The authors systematically revised and transformed WikiSQL into LLMSQL to address its inherent issues. Key problems identified and rectified included approximately 140 tables with incomplete column names, various datatype conflicts (e.g., numbers stored as strings with formatting), and numerous duplicate tables and questions. A significant portion of queries (49.25%) returned empty results, with 41.22% attributed to case sensitivity mismatches, which were resolved by programmatically adjusting string literal cases to match the natural language query or table values.
The non-intuitive, numeric-placeholder SQL format of WikiSQL was replaced with standard, human-readable SQL queries, making the dataset compatible with any standard SQL database. For evaluating LLMs, the authors designed specific prompts including few-shot examples with synthetic sample rows to guide model generation. Evaluation was based on execution accuracy, where a generated query is correct if its execution on SQLite (using Python client 3.11.11) yields identical results to the ground truth. A regex-based extraction strategy was implemented to parse SQL queries from potentially verbose LLM outputs, considering up to 10 candidate queries. Additionally, a fine-tuning scenario was conducted, dividing LLMSQL into train, validation, and test splits and training models using Cross-Entropy Loss with consistent hyperparameters.
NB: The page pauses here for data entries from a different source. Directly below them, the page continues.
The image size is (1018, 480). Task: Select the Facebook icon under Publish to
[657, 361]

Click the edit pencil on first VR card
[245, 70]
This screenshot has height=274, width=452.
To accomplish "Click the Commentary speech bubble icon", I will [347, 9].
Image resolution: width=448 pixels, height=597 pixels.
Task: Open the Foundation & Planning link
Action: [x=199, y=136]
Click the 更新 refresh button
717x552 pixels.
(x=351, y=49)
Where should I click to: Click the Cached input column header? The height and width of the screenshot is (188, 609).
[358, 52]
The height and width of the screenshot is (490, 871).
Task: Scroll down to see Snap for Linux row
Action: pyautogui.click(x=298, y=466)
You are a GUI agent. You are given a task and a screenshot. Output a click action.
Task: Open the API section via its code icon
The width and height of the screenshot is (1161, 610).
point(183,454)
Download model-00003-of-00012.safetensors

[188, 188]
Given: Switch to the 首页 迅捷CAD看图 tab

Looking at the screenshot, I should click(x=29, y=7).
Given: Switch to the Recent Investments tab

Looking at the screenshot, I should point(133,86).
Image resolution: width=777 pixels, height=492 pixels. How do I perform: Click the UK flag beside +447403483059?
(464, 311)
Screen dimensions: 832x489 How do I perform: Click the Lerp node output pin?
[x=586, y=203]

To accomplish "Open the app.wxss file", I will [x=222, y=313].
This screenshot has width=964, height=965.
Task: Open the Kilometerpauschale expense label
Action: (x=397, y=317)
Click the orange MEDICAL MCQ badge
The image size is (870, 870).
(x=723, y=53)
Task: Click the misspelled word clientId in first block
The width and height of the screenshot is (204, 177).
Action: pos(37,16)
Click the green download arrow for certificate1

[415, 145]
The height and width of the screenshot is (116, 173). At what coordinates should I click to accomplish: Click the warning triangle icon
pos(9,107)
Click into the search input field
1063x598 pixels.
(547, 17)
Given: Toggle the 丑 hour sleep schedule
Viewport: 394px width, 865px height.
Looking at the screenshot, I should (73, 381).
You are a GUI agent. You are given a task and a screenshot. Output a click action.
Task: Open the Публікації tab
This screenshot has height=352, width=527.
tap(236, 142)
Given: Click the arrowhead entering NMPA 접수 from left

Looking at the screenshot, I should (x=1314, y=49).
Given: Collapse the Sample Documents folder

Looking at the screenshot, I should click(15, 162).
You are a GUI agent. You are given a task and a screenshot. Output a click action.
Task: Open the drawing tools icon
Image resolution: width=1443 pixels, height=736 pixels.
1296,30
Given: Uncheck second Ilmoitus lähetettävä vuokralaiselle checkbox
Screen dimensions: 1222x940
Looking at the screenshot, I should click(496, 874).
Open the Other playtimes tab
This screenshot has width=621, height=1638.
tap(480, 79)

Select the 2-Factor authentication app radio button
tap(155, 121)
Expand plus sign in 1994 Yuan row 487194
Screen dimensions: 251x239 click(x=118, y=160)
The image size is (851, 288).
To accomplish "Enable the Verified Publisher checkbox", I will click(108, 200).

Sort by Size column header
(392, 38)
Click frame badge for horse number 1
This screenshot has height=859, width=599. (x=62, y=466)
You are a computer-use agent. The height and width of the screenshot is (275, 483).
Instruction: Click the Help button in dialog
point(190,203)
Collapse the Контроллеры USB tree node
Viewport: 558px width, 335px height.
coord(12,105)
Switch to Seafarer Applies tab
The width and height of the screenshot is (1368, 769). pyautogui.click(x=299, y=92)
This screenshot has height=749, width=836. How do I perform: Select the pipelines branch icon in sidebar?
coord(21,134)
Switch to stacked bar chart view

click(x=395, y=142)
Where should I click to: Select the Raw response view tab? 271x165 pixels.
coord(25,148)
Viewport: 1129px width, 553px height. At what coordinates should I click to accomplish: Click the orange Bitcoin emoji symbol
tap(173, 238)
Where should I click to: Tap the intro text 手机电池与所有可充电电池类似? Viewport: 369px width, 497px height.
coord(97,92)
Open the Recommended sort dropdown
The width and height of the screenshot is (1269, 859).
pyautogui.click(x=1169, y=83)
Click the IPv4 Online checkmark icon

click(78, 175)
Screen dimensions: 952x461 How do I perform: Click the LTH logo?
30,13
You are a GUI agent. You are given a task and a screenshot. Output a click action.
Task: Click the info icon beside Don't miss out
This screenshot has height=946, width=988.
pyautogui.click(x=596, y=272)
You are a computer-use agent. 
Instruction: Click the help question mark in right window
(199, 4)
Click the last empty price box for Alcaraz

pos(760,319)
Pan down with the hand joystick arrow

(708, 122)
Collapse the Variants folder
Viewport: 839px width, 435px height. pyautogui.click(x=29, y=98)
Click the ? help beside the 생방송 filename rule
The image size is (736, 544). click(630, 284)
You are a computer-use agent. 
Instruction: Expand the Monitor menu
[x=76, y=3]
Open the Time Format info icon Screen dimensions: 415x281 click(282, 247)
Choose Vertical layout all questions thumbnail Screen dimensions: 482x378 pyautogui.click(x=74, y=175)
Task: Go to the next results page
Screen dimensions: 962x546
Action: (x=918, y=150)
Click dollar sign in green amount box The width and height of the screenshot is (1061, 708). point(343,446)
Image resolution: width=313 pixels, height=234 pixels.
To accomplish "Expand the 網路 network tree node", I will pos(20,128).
In zero-shot and few-shot settings, model performance generally correlated with size, though not strictly monotonically (e.g., Gemma 3 4B outperformed Mistral 7B 7B). Accuracy consistently improved from 0-shot to 1-shot and 5-shot. DeepSeek R1 0528 achieved the highest accuracy at 88.4% in 0-shot, closely followed by OpenAI o4-mini at 86.45% in 5-shot. Larger models demonstrated a performance plateau, suggesting they adapted quickly to task instructions without extensive reliance on few-shot examples. Many models, however, generated overly complex or unsupported SQL constructs. In the fine-tuning scenario, smaller models (e.g., Gemma3 4B IT, Llama3.2 1B Instruct, Phi3.5 Mini Instruct, Qwen2.5 1.5B Instruct) showed substantial improvements, achieving over 90% execution accuracy, indicating enhanced understanding of dataset-specific structures. Larger models also improved but generally remained below 90% accuracy, suggesting a need for more specialized fine-tuning strategies. The authors highlight LLMSQL's relevance given that real-world SQL workloads often involve simpler query patterns.
LLMSQL serves as a reliable, structurally sound, and semantically consistent benchmark for modern LLMs in Text-to-SQL tasks, effectively revitalizing the classic WikiSQL dataset for current research. The work demonstrates that both large, reasoning-oriented LLMs perform well in zero-shot settings, and even relatively smaller models can surpass 90% accuracy when fine-tuned on the cleaned LLMSQL dataset. This resource is expected to promote more transparent and practical research in natural language interfaces to databases. Future enhancements for LLMSQL include adding more questions to tables, introducing JOIN queries and new data types like dates and times to increase complexity, implementing multilingual support, and integrating with other benchmarks to expand its scope and diversity while maintaining its core simplicity and usability.